Maka, pelajaran penting yang dapat kita ambil pada malam ini adalah marilah kita berdoa kebaikan untuk orang lain karena sejatinya doa itu adalah untuk diri kita, dan mistajabah. Sekali kita berdoa keburukan pada orang lain, maka keburukan akan menimpa kita. Maka damaikanlah hati kita agar mudah melihat sisi baik orang lain sehingga mudah mendoakan kebaikan untuk orang lain.

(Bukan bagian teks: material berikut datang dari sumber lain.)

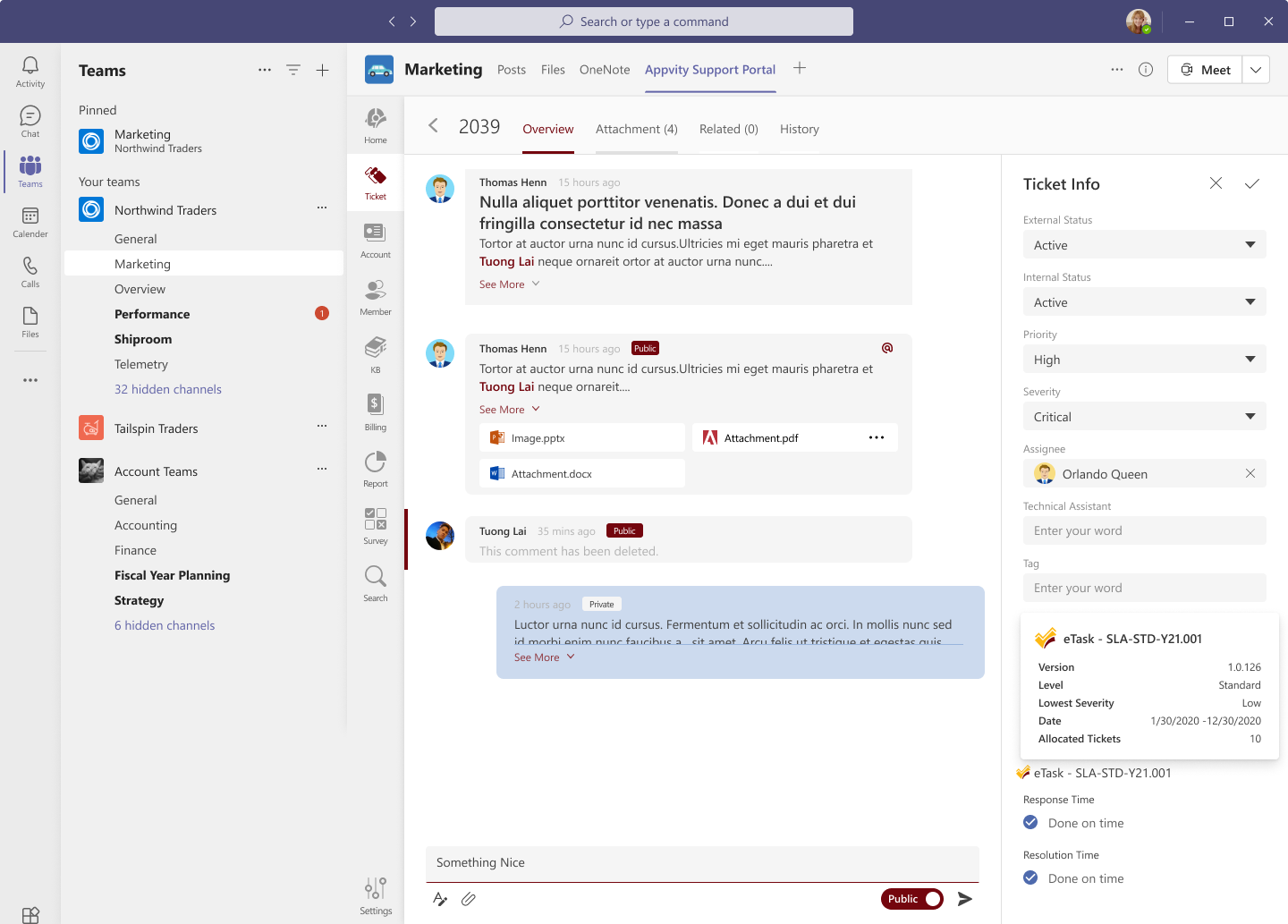This screenshot has height=924, width=1288.
Task: Click the attach file paperclip icon
Action: coord(469,899)
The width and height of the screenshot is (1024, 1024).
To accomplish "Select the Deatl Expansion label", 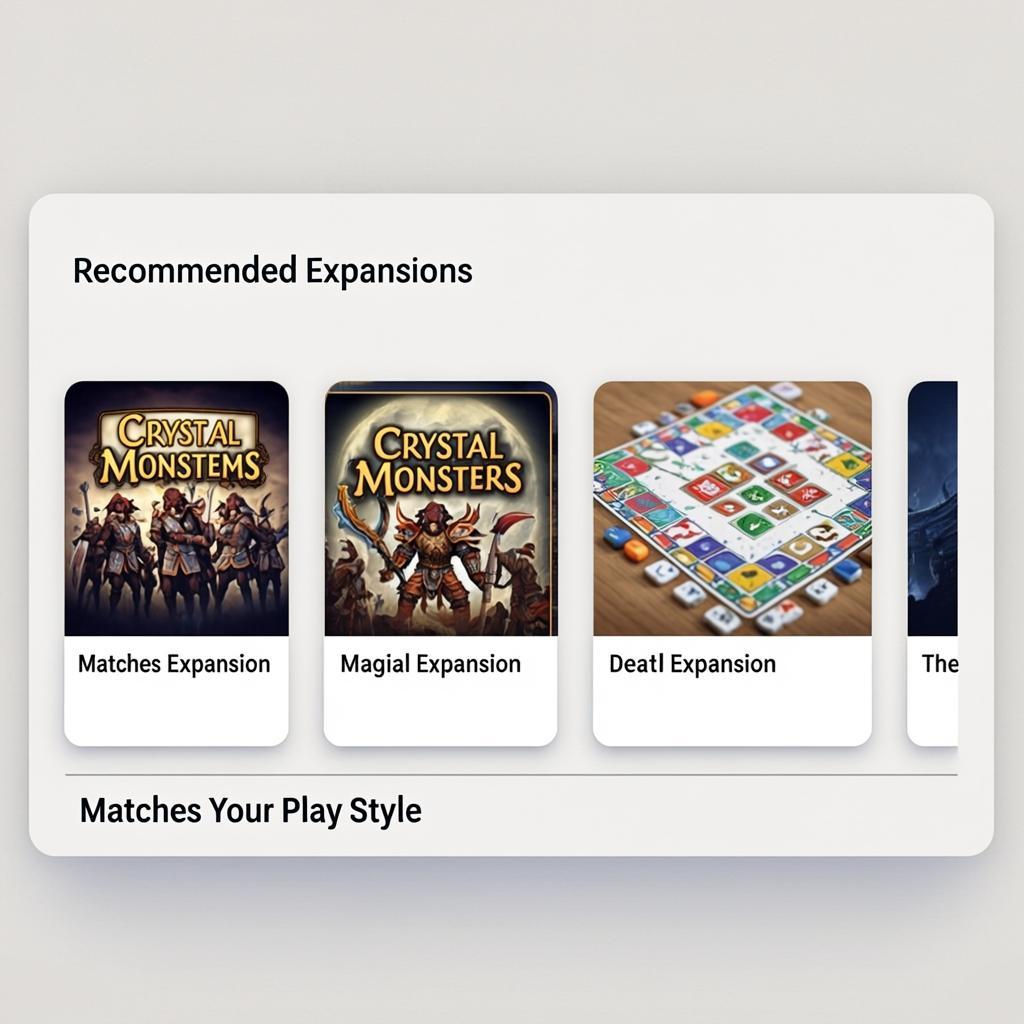I will (692, 664).
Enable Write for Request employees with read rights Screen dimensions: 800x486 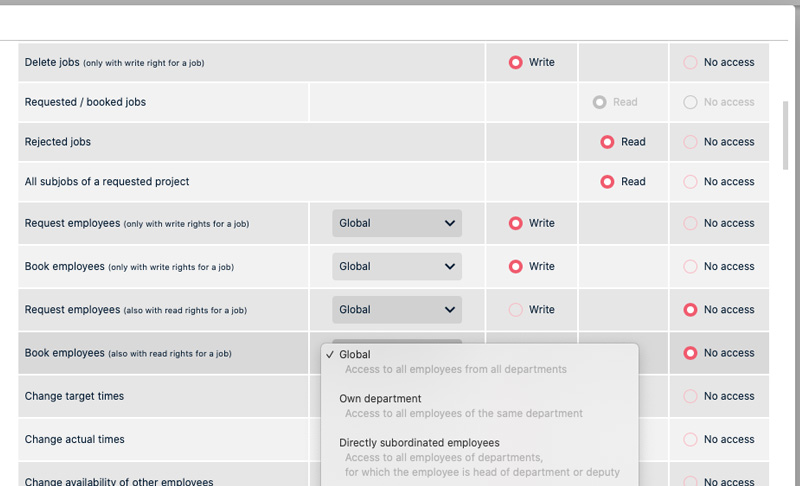516,310
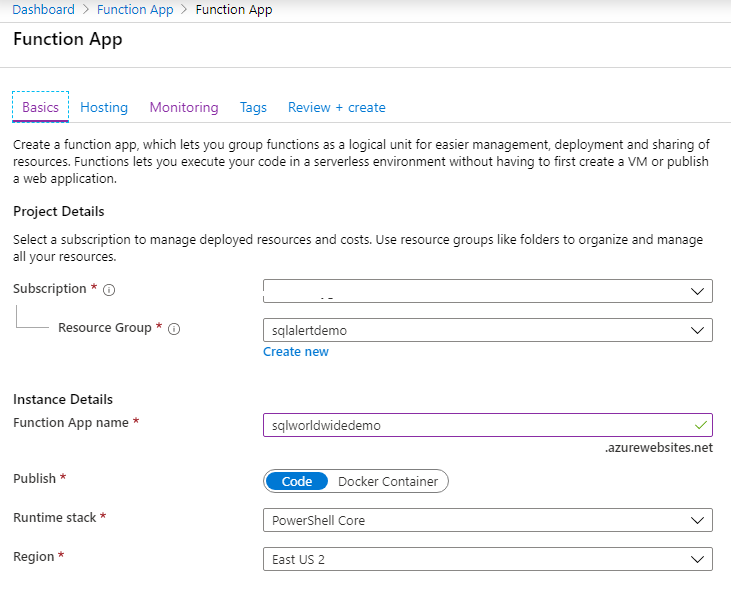Open the Subscription dropdown
The image size is (731, 601).
(487, 291)
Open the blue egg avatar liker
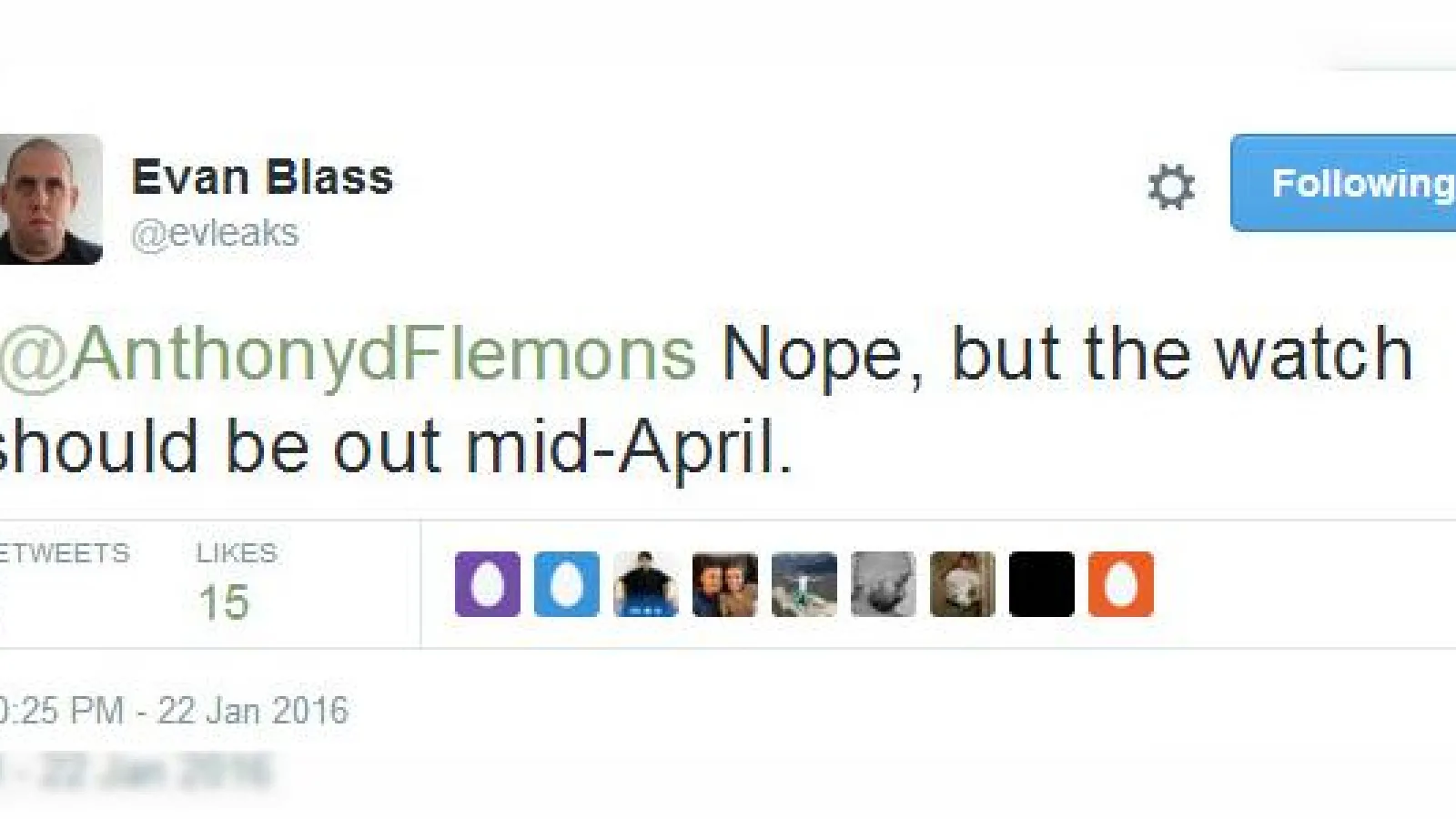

Dan ketika kita berdoa kebaikan untuk orang lain, maka kebaikan akan menghampiri kita. Dan jika kita selalu berdoa kebaikan untuk orang lain maka hidup kita akan sangat bahagia dan sukses karena kita akan dihampiri banyal kebaikan. Maka sukses kita, tergantung pada kita melihat orang lain. Su'udzon dan khusnudzdzon itulah yang alan menentukan lebahagiaan dan kesuksesan kita.
Dan di malam ke 27 ini, marilah kita lestarikan dan istiqomah menjaga aurat sebagaimana sahabat Ali. Serta istiqomah dalam melaksanakan kebaikan-kebaikan di luar bulan ramadlan, sebab 11 bulan itu penilaian yang lebih lama dari Allah serta ujian apakah Ramadlan kita benar2 media pembelajaran amal untuk masa-masa di luar ramadlan. Mugi kito sedoyo angsal keistimewaan ramadlan. Sebab rasulullah dawuh:
"Rugilah seorang hamba yang bertemu Ramadlan tetapi dosa-dosanya tidak diampuni Allah".